Ah, the holidays, when those who find it difficult enough to choose wine for themselves confront the ostensibly more daunting task of buying for others.
To which I say “humbug.” Not about the buying part, but the daunting part.
Selecting beverages for others — a host or holiday gift or the juice for one’s own party — should be viewed more as an opportunity than an obligation. Here’s how, in each scenario:
Entertaining: The plethora of wine choices and the endlessly sputtering economy are not part of the problem but part of the solution. More good wine than ever is lining store shelves, and the recession has made many swell options more affordable than ever as wineries often reduced prices and merchants moved into almost perpetual “sale” mode.

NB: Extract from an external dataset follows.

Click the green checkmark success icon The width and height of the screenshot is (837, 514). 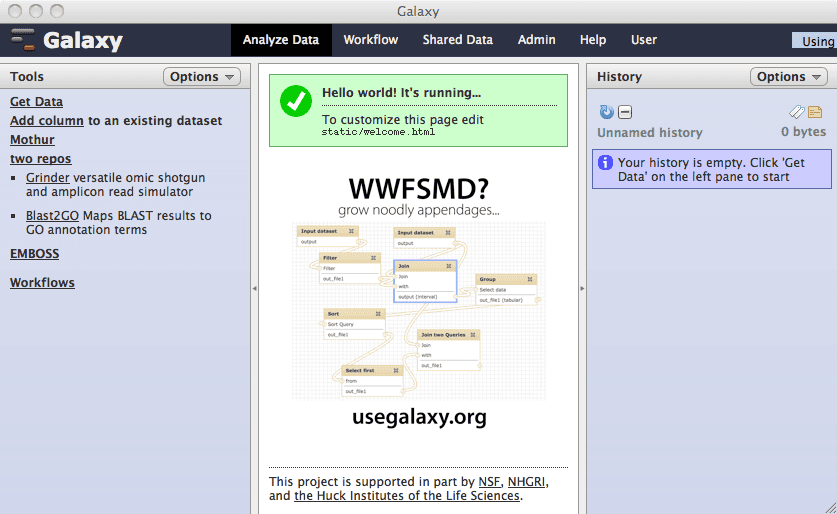point(295,101)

(Caveat: Just because a wine has a friendly price doesn’t mean it’s good, so tread carefully; better yet, stick with what you know.)
Your guests’ preferences will differ, of course, but there’s a dandy solution: Buy blends, since the different grapes can provide connective tissue for a range of palates. And there’s no need to spend even $15 a bottle.
Outstanding white options:
Chenin blanc-viognier offerings from Pine Ridge and Pepi, Hedges CMS, Banfi Centine from Italy and Samora Tejo from Portugal. And don’t forget the sweet side, with a Barefoot Moscato or a box of Big House White.
Tasty red blends abound: Clif Family “The Climber,” Marietta Old Vine, La Vieille Ferme from France, Famiglia Meschini Malbec-Syrah from Argentina or almost anything from Portugal (Udaca Irreverente or Dow Vale do Bomfim, for starters).
If your winemonger doesn’t have one of these, ask for something similar — in quality and price.
Host gift: First, when taking a wine to a party (dinner or otherwise), do not expect that your bottle will be served, so don’t grab something that you’re counting on trying yourself.